Several studies by independent research groups have also investigated the relationship between eye-blinking and cognitive processes, demonstrating that: (1) eye-blinking decreases during the presentation of task-relevant stimuli in both visual and auditory domains34,35; (2) eye-blinking predicts how strongly movie scenes will be remembered (with moments of decreased blinking—i.e., increased engagement—coinciding with content that is more strongly remembered, evidence of a remarkably direct link to learning)36; (3) eye-blinking increases during moments when the probability of missing important visual information is low (i.e., during less engaging moments)19; and (4) eye-blinking is similarly decreased at times of increased vigilance and alertness in multiple non-human species37,38. While these studies used varying terminology to describe the cognitive processes that influence eye-blinking, the constructs invoked share key features of engagement (engrossment or investment in features of the environment3,4,39), providing additional support for the notion that eye-blinking provides a marker of engagement in both human and non-human species.

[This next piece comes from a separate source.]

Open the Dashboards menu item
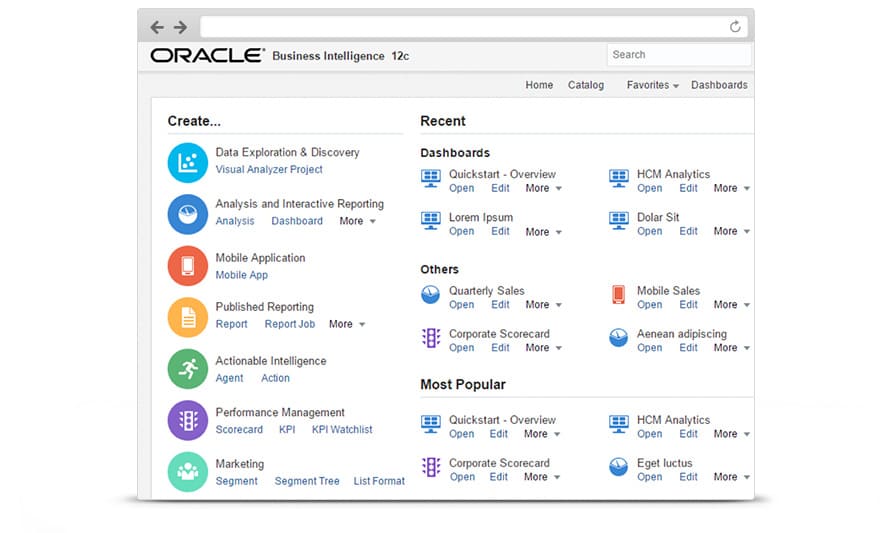Image resolution: width=880 pixels, height=533 pixels. pos(719,85)
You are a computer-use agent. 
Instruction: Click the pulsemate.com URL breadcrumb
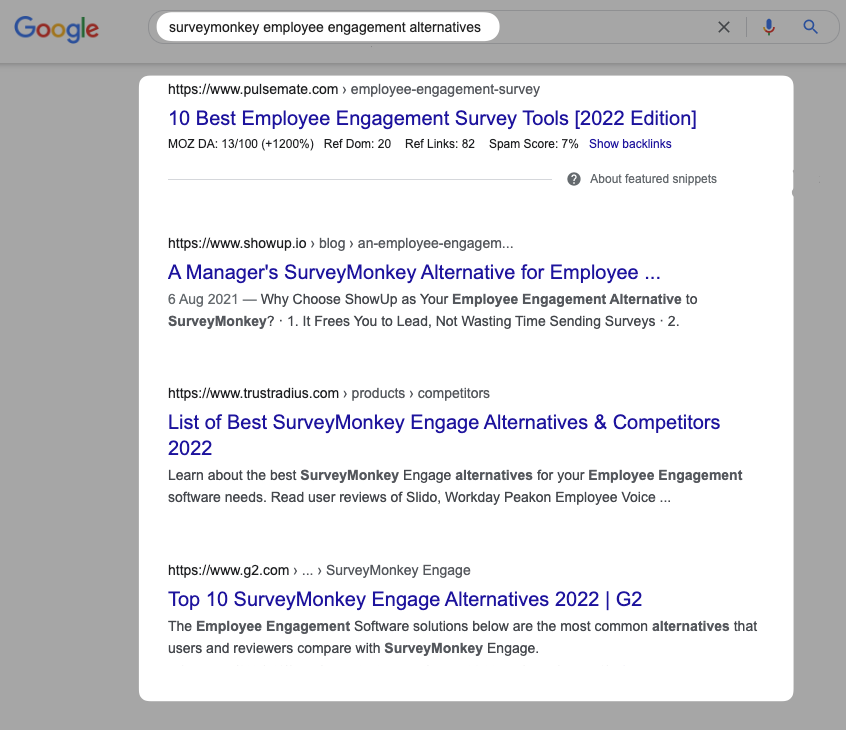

Given the potential of measures of eye-blinking for indexing perceived stimulus salience, the goal of the current paper is to further validate the utility of eye-blinking as a measure of engagement and to test the reliability of the measure under varying conditions. Unlike our previous study in which perceived salience was defined by the viewers’ own internal goals and interests (i.e., the different interests of typical toddlers and toddlers with ASD), the current study experimentally manipulates perceived stimulus salience by randomly assigning participants to engage with one of two tasks while watching the same stimuli, providing a test of the hypothesis that viewers will blink less often when watching content perceived as being more important or relevant to process.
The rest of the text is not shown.